Evolving Habitat

The appearance of the Ridgefield subdivision residence in Fishers looks like the typical suburban home at first glance. However, as one ventures from the front of the house to the backyard, a dramatic transformation takes place. The evolution from a manicured lawn to a backyard native habitat continues to progress.

The transformation from a typical suburban yard to a native landscape began seven years ago with the planting of the first purple coneflower in the yard. Little did the gardener (or his wife) know that the Echinacea obtained from his father would turn into a passion. Since that first planting, the gardener has replaced much of the prior landscape with natives. The conversion began gradually at first with the replacement of those plants that were considered invasive or potentially invasive. The privets, barberry, burning bush, and butterfly bush at the side of the house were replaced with arrowwood viburnum and chokeberry. However, the landscape conversion eventually graduated to a major landscape expansion.

Over the past few years, the backyard has undergone a significant landscape change.

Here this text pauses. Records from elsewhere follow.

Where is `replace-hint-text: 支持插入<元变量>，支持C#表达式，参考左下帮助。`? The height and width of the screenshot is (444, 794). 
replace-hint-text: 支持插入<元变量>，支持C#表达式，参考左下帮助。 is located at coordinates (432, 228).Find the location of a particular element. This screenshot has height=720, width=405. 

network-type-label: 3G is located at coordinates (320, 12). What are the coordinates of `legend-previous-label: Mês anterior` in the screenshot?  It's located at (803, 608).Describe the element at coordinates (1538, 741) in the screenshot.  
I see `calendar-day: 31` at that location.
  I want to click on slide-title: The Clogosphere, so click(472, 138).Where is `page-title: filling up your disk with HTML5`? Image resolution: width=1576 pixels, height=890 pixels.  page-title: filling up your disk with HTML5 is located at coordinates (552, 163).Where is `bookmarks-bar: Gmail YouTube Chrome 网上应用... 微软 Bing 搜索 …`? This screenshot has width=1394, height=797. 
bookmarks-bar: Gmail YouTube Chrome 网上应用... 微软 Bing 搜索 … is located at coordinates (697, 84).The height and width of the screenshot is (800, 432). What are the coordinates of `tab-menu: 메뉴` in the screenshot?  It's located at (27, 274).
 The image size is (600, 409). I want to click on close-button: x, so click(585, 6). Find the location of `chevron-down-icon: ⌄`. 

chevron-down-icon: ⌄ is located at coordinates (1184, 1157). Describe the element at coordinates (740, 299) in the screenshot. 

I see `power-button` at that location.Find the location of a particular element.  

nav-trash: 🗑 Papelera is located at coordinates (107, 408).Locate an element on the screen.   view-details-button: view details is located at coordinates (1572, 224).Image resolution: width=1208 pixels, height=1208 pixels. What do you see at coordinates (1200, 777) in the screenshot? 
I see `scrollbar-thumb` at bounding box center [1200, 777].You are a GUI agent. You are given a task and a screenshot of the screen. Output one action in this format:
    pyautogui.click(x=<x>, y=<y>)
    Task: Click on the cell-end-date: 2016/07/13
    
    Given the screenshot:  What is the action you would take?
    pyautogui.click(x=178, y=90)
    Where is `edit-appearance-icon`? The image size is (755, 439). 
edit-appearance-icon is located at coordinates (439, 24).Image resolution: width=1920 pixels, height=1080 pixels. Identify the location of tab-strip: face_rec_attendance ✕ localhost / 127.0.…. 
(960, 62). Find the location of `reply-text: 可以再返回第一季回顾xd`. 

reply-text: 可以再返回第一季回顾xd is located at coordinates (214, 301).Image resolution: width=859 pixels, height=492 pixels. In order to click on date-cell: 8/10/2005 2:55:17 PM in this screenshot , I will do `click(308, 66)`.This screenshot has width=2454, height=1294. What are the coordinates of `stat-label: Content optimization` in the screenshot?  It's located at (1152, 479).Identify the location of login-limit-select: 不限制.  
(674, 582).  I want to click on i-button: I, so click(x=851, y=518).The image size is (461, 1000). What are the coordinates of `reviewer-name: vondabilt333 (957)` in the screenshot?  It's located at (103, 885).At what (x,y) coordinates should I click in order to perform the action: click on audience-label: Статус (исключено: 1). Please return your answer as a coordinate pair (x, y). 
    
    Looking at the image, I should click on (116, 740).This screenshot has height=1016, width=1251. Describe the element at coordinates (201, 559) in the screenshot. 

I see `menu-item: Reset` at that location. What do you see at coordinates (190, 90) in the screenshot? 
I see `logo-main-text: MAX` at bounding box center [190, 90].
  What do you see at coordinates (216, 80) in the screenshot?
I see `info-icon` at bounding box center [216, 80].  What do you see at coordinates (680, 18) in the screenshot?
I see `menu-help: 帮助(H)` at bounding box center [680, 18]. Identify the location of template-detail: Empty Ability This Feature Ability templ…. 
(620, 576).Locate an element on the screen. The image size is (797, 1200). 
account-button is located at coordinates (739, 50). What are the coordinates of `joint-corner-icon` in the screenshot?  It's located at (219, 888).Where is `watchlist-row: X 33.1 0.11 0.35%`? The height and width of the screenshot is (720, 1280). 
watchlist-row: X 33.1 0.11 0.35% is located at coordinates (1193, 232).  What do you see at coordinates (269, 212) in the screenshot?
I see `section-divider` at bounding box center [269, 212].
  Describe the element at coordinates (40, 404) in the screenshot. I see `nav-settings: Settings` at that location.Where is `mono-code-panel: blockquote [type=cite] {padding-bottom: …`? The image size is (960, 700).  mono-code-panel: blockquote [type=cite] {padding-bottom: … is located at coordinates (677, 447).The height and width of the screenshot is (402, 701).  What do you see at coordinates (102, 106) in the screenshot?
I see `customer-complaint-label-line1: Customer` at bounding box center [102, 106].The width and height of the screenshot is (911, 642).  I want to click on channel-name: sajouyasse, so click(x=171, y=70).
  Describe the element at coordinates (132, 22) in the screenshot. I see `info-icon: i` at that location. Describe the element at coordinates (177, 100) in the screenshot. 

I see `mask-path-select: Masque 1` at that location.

Much of the lawn (mowed grass) was replaced with native plantings ranging from the native shrub border hedge to rain gardens and native wildflowers. Furthermore, the plantings continue to expand and have consisted of 100% native plants. Various stages of landscaping maturity can be witnessed as portions of the native planting have been installed over each of the past several years, including a major expansion this Spring.

The focus of the landscape conversion has been to create a suburban WILDLIFE HABITAT. The native plants are an integral piece in attracting wildlife as they provide the required food, shelter, young rearing places, and insect host plants. As a result of this native plant habitat, many species of wildlife can now be found. Songbirds and butterflies, including the Indiana DNR Rare Species List White M Hairstreak butterfly, are frequent visitors and residents.

This gardener was the leader in the conversion of the Ridgefield subdivision community grassy area to the NATIVE PARK (see “Community Savings” site). His analysis and other information are available at the residence.